## Document extract
Supreme Court Declines California School District Appeal Over Parental Notification Gender Policy

US Supreme Court
Unsplash/Ian Hutchinson

The U.S. Supreme Court has declined to review a dispute involving a California school district’s effort to require parental notification when students seek gender-related accommodations at school, leaving lower rulings against the policy intact.

In an orders list released Monday, the justices declined to hear the case of Rocklin Unified School District v. Public Employment Relations Board et al. without explaining their decision.

As a result, a previous ruling by California’s Public Employment Relations Board remains in effect, preventing the district from enforcing the proposed notification requirements.

The controversy began in September 2023 when the Rocklin Unified School District adopted revisions that would have required school staff to promptly inform parents if a student requested to use a different name or pronouns, identify as a different gender, or access sex-specific facilities inconsistent with the student's biological sex.

Shortly after the proposal was introduced, the Rocklin Teachers Professional Association challenged the measure, arguing that the district had acted improperly and that the policy violated state law. The union subsequently filed a complaint with the Public Employment Relations Board.

## Information provided
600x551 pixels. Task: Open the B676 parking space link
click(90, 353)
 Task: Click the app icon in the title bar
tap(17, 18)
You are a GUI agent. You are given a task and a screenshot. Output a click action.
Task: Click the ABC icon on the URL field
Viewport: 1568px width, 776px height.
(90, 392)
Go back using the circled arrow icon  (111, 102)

...

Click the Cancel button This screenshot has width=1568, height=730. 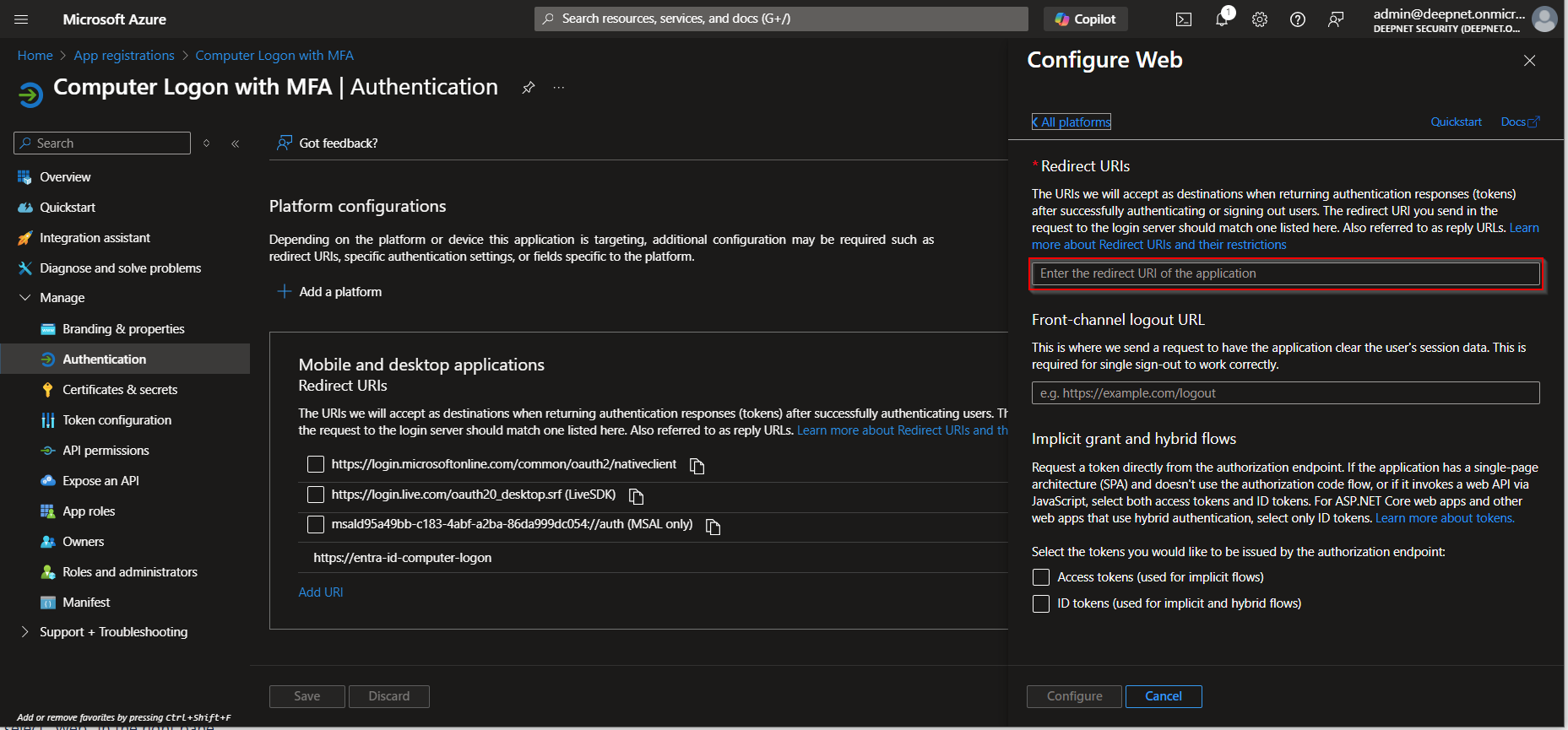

## Brief A
In the Supreme Court article, which organization filed a complaint with the Public Employment Relations Board?
## Brief B
List every student request that, under the district's September 2023 revisions described in the Supreme Court article, would have required school staff to promptly inform parents.

## Task output A
The Rocklin Teachers Professional Association filed the complaint.

## Task output B
- Asking to use a different name or pronouns
- Asking to identify as a different gender
- Asking to access sex-specific facilities inconsistent with the student's biological sex